Quest’avventura ha avuto inizio con la partecipazione a un concorso di poesia, organizzato da Aletti. Ho partecipato con una poesia intitolata Vento del mare e nel marzo 2021, la stessa venne pubblicata nell’antologia La panchina dei versi. Questa fu la prima edizione della collana Orizzonti.
Dopo, l’editore mi ha selezionato per inserirmi nell’Enciclopedia dei poeti italiani contemporanei, che è stata pubblicata nell’agosto 2021. Non nascondo l’emozione che ho vissuto quando ho ricevuto quella comunicazione. Ricordo di aver fatto un pensiero tra me e me, che poi ho trascritto in un post sui social:
La cultura unisce, l’uomo divide.
Per me era davvero una grande gioia essere stata selezionata e inserita in un tale contesto, considerando che, nonostante io abbia da anni la cittadinanza italiana, non lo sono di origini.
La mia piccola raccolta di versi intitolata Chiamami poesia è stata inserita in Shamal 2021, un’antologia comprendente le pubblicazioni di sei autori. Inoltre, molte altre mie liriche sono presenti in diverse raccolte di Aletti Editore. A tutto questo si aggiunge un altro progetto con il grande Maestro Quasimodo, poeta, regista, attore, nonché figlio del Premio Nobel Salvatore Quasimodo, il quale legge sette delle mie poesie, tra le altre, anche quella dedicata a mia madre Quanto sei bella mamma!
È stato un gran onore, per me, essere letta dal Maestro. Spesso vedo il video della poesia dedicata a mia madre, ma ogni volta mi emoziono come se fosse la prima volta. Esprimendomi nella mia lingua, chiamavo la mamma ‘mam’ e ho lasciato questa parola anche nel testo in italiano, consapevole che non fosse corretta, ma mi creda, il modo con cui il Maestro la pronuncia, mi fa venire brividi, me la fa arrivare dritta al cuore; sembra sia io a chiamare la mamma. È una sensazione bellissima.
Nel frattempo l’editore mi ha invitato diverse volte a pubblicare un libro. Per carattere sono molto ponderata nel prendere le decisioni. Così, dopo un bel po’, è arrivato il volume La poesia veste bianco, che ha visto la luce nel giugno 2023, con la prefazione del Maestro Alessandro Quasimodo.
Cosa c’è al centro del mondo per lei, poetessa?

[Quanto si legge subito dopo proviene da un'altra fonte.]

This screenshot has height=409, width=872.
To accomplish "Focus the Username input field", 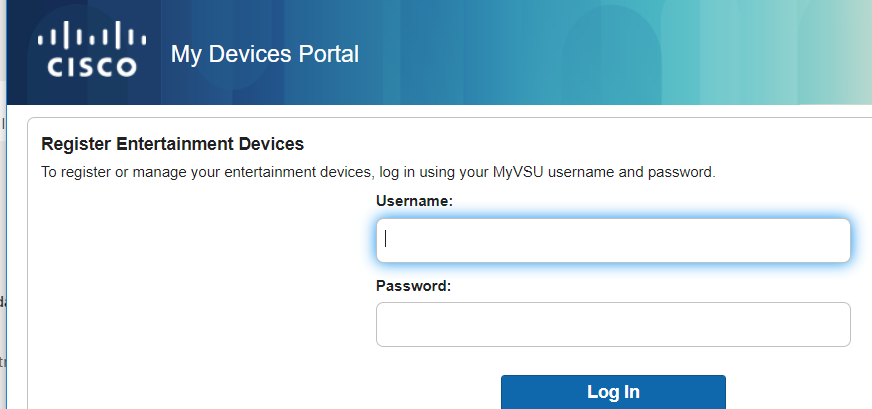I will pyautogui.click(x=613, y=240).
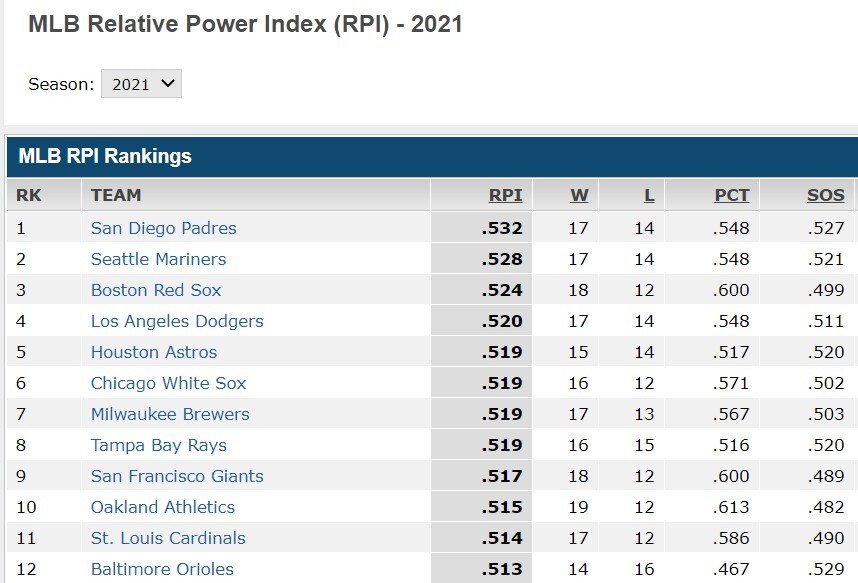
Task: Click St. Louis Cardinals link
Action: coord(167,538)
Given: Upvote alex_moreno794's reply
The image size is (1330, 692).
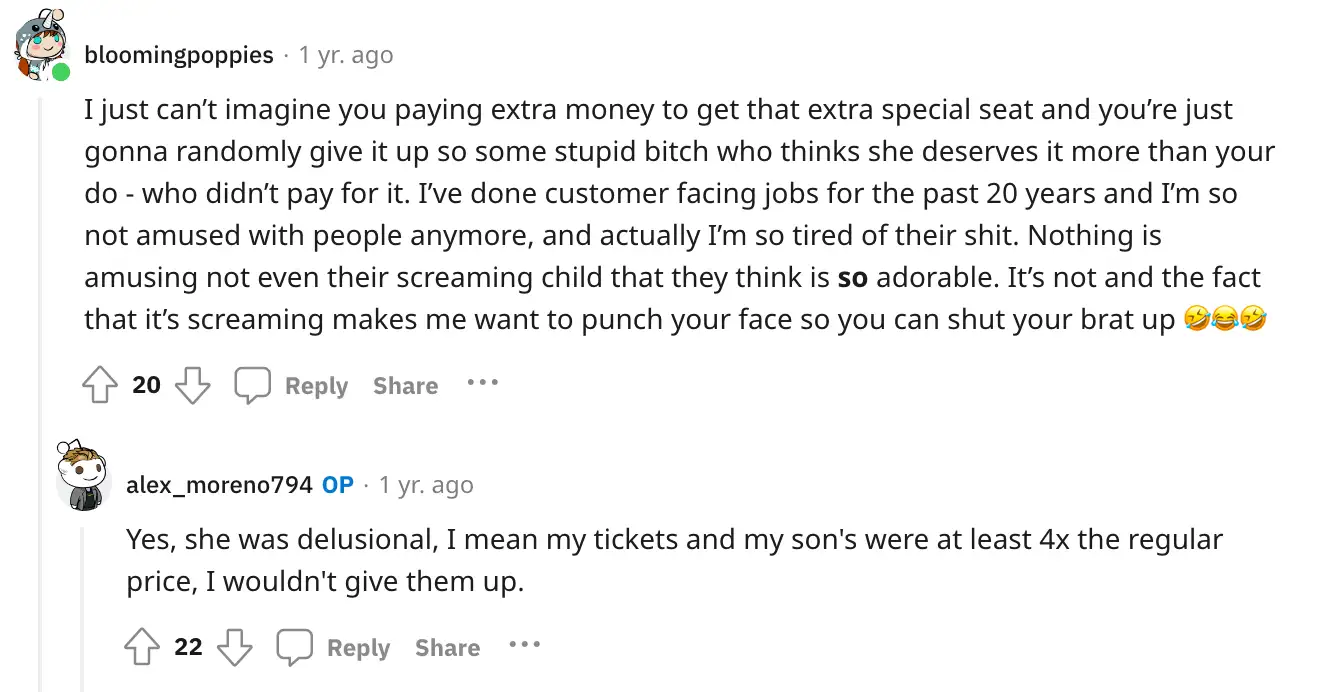Looking at the screenshot, I should click(x=142, y=648).
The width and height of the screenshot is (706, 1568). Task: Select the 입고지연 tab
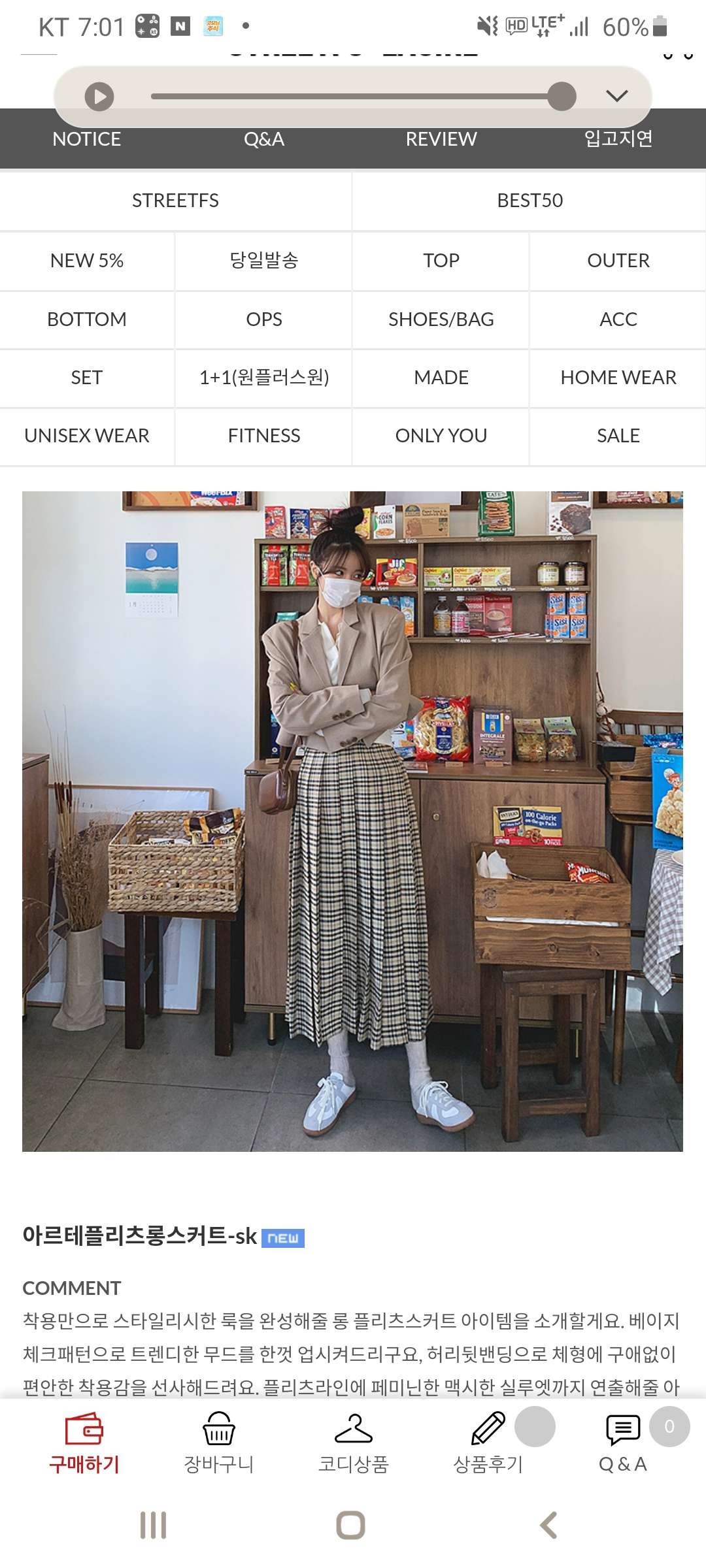click(x=618, y=139)
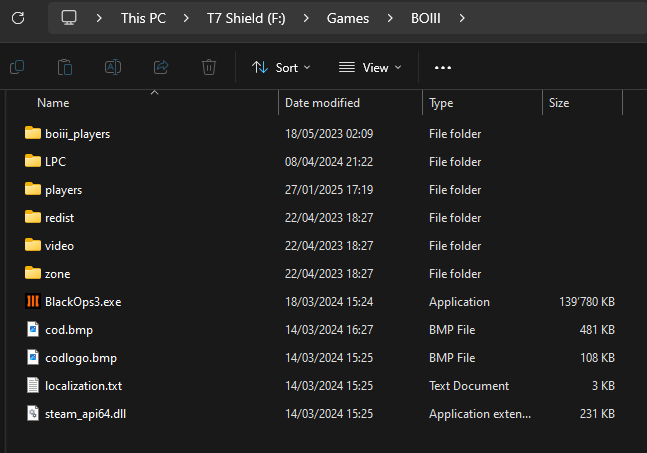This screenshot has height=453, width=647.
Task: Click the Cut icon in toolbar
Action: pos(17,67)
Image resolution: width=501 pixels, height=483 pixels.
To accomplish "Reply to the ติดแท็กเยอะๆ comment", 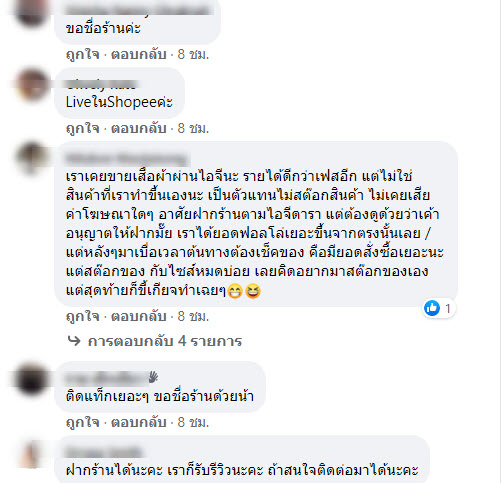I will click(138, 422).
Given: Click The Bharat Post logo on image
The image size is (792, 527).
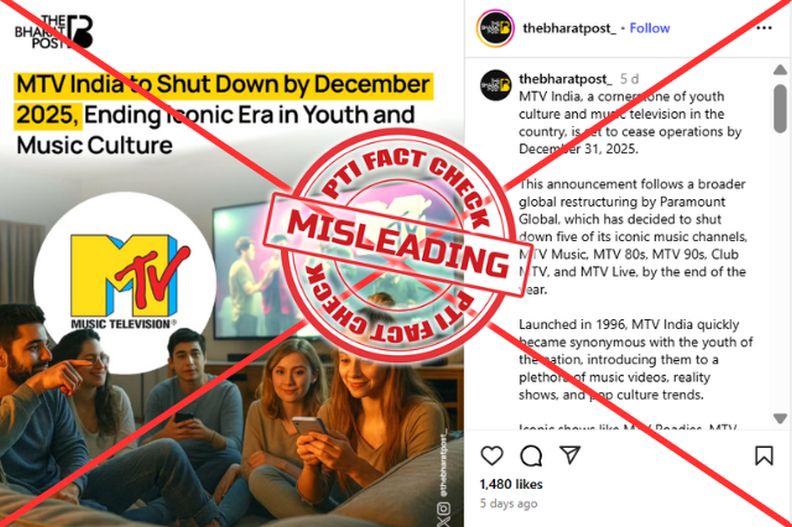Looking at the screenshot, I should 54,31.
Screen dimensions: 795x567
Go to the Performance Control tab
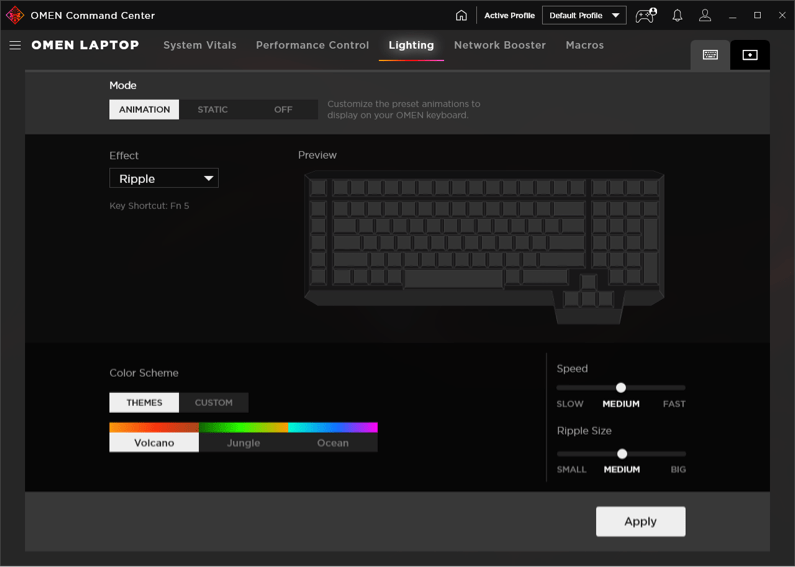pyautogui.click(x=312, y=45)
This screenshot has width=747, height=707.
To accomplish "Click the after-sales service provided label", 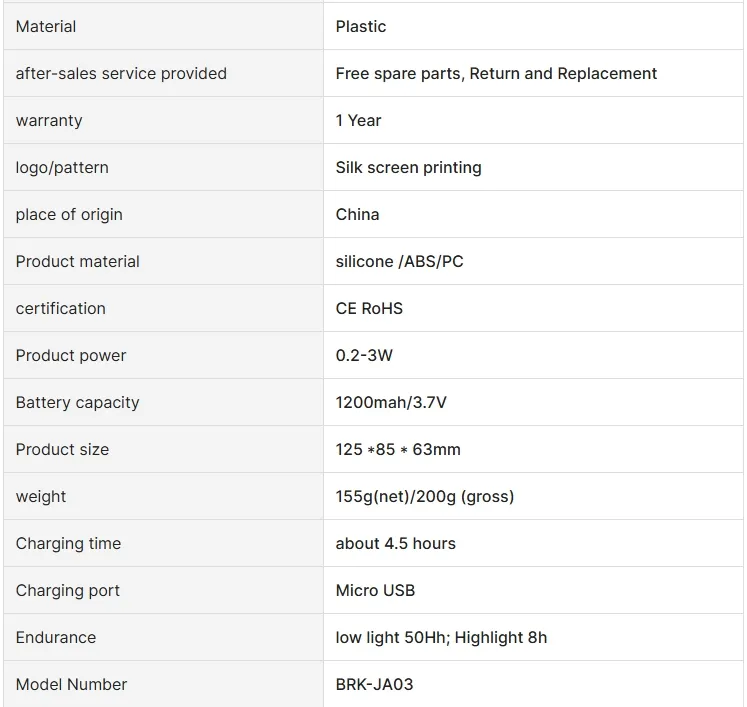I will pyautogui.click(x=121, y=74).
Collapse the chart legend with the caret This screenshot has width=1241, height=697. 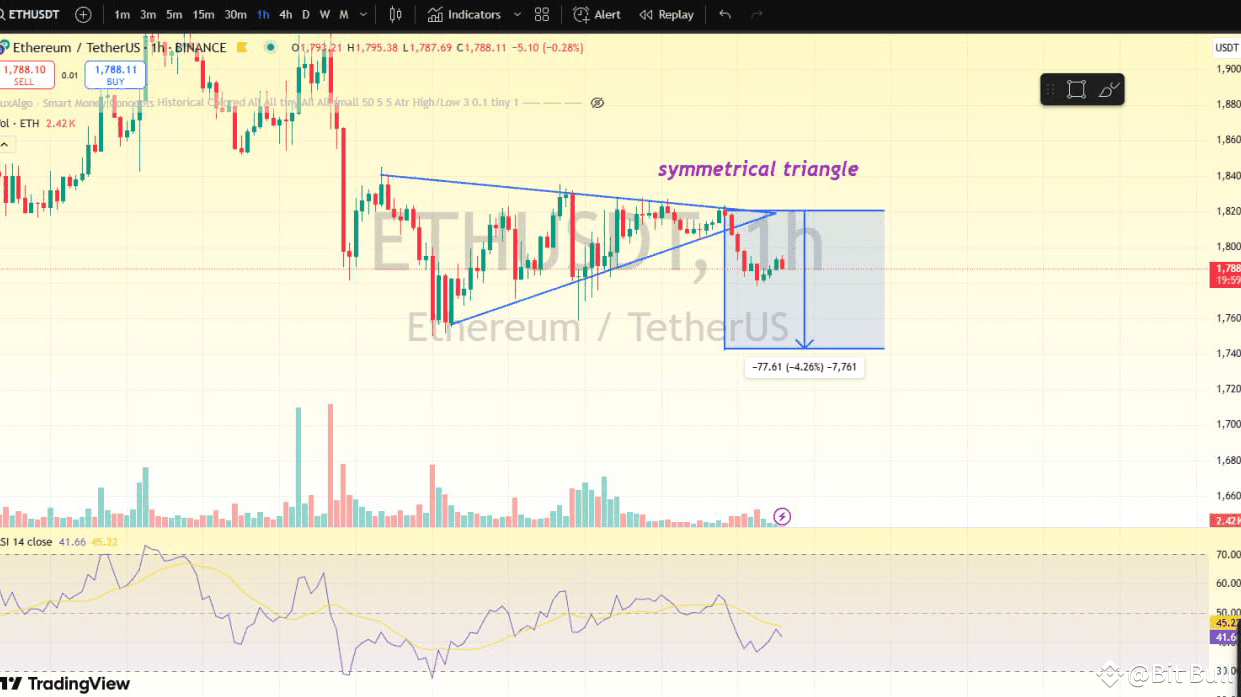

Sono cresciuta in una famiglia semplice, con due genitori molto devoti ai figli, con l’amore, che è stato il loro motore di vita, nonostante i grandi sacrifici fatti da entrambi. I miei genitori erano tutti e due orfani, cresciuti sotto la protezione dei parenti vicini e per questo, forse, siamo stati ancora più uniti.
Ambedue hanno riversato sui figli l’amore ricevuto dagli altri e quello nato da quanto è mancato nella loro vita di bambini, fino a quando sono diventati maggiorenni. Sono stata circondata da grande affetto; a quei tempi ci mancavano delle cose, ma mai il bene e la premura dei miei genitori, compreso il grande impegno nel crescere dei figli sani, rispettosi e ben educati e di trasmettere loro i veri valori e i principi della vita. Sono fiera di mio padre e di mia madre e della scelta di aver investito l’intera esistenza sulla famiglia.
La mamma ha sofferto molto quando, dopo la caduta della dittatura, ci siamo sparsi come uccelli fuori dalla nostra terra. Ci voleva tutti là, a Tirana. Papà se n’è andato prima della disfatta del comunismo e non è riuscito a vivere gli stessi pensieri della mamma. Sono molto legata al mio passato. Quanta nostalgia…Rimango sempre del parere che dove c’è l’amore e il buon senso per la vita, c’è tutto il mondo intorno a te.
Ecco cosa c’è al centro del mondo per me: semplicemente l’amore. Saper donare anche un sentito e sincero sorriso a chi magari, per un motivo o per un altro, l’ha perso, è un gran segno d’amore.